Advertising giant Google is continuing its multi-year spring clean, the friendly name under which it shutters projects it believes no longer reflect the needs of its customers, with the announcement that eight more services are to disappear - including the popular RSS feed aggregator Google Reader.
Launched eight years ago, the web-based Google Reader provided an easy way to manage multiple RSS feeds - specially-formatted files created to the Really Simple Syndication standard that offer headlines and content snippets from websites without the need to actually visit the site unless an article catches your eye. Unlike most of the client-based RSS readers out there, Google Reader's use of Google's not-inconsiderable computing power meant that it could scale to hundreds of feeds without slowing down or wasting bandwidth.
Coupled with the use of Google's powerful search technology, some social sharing functions and a clean and light user interface, and Google had a winner on its hands. When it opened up an application programming interface (API) for Google Reader, it spelled the end for most third-party RSS readers out there: Google cornered the market, and even now many supposedly third-party efforts rely on the Google Reader API to do their magic.

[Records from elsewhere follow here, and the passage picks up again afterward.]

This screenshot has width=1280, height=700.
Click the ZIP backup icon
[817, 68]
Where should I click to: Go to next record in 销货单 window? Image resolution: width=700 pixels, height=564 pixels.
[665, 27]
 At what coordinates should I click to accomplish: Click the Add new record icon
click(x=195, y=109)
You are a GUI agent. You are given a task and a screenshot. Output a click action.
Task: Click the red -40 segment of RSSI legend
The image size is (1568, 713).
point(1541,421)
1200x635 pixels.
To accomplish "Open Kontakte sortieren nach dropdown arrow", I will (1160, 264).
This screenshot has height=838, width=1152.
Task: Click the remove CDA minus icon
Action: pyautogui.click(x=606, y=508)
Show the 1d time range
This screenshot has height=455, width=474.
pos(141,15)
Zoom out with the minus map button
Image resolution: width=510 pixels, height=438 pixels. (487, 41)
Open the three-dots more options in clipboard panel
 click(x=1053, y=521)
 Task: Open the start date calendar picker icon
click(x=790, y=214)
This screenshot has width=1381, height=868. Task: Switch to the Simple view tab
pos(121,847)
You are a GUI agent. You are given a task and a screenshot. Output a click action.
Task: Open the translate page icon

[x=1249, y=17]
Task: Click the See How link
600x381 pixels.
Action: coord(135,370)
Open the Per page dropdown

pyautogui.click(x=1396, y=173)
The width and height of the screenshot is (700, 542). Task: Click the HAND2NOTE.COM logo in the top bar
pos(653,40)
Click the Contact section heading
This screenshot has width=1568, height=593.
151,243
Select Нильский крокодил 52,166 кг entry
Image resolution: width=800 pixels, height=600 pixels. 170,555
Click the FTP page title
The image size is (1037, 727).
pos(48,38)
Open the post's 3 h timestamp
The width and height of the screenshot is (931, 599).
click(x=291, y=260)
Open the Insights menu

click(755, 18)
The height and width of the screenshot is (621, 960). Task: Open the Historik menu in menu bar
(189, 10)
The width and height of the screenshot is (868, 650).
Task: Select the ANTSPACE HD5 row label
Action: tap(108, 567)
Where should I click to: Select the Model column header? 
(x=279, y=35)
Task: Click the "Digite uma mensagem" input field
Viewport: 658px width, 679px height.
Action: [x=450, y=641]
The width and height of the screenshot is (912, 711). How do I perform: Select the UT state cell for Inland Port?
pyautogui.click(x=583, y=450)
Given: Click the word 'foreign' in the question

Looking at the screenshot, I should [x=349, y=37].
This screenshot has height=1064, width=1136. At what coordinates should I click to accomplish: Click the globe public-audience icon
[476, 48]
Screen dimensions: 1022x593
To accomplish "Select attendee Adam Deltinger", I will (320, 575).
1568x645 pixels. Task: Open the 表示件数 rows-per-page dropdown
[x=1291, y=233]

Not all has been well in the land of Google Reader, however. The removal of many of the site's social sharing functions, in favour of pointing people towards Google+, led to the creation of clone project
The Old Reader, as fans of the service wondered why Google appeared to be actively attempting to make it worse.
Well, they now have an answer: because it's been looking to shut the site down entirely.
Detailed half-way through a
blog post published late last night is the closure, forever, of the Google Reader service '
While [Google Reader] has a loyal following, over the years usage has declined,' Google fellow Urs Hölzle claimed of the service. '
So, on July 1, 2013, we will retire Google Reader. Users and developers interested in RSS alternatives can export their data, including their subscriptions, with Google Takeout over the course of the next four months.'
The closure will come as a blow to those who rely on Google Reader for their RSS fixes, the company having pushed many rivals out of business in the last eight years. While some other closures are arguably more far-reaching - the blog post also explains that Apps Script, the CalDAV calendar API, Google Building Maker, Google Cloud Connect, Google Voice for Blackberry, Search API for Shopping and Snapseed Desktop are all for the chop in the coming months - few have as vocal a following as Google Reader.
Fans of the service have been venting their collective spleen on social networking services since the announcement went live late last night, with numerous petitions going up begging Google to reconsider. Sadly, that's unlikely to work: when Google dropped the social sharing functionality from Google Reader back in 2011, a petition was started that gathered well over 10,000 signatures - but it did not result in the return of the feature.
Google's decision to shutter Reader could mean a bonanza for the few third-party RSS services that still exist, however. Rivals including
Feedly,
NewsBlur, and even the open-source roll-your-own-server
Tiny Tiny RSS are currently buckling under the strain as users attempt to flee the sinking ship that was once one of Google's most loved products.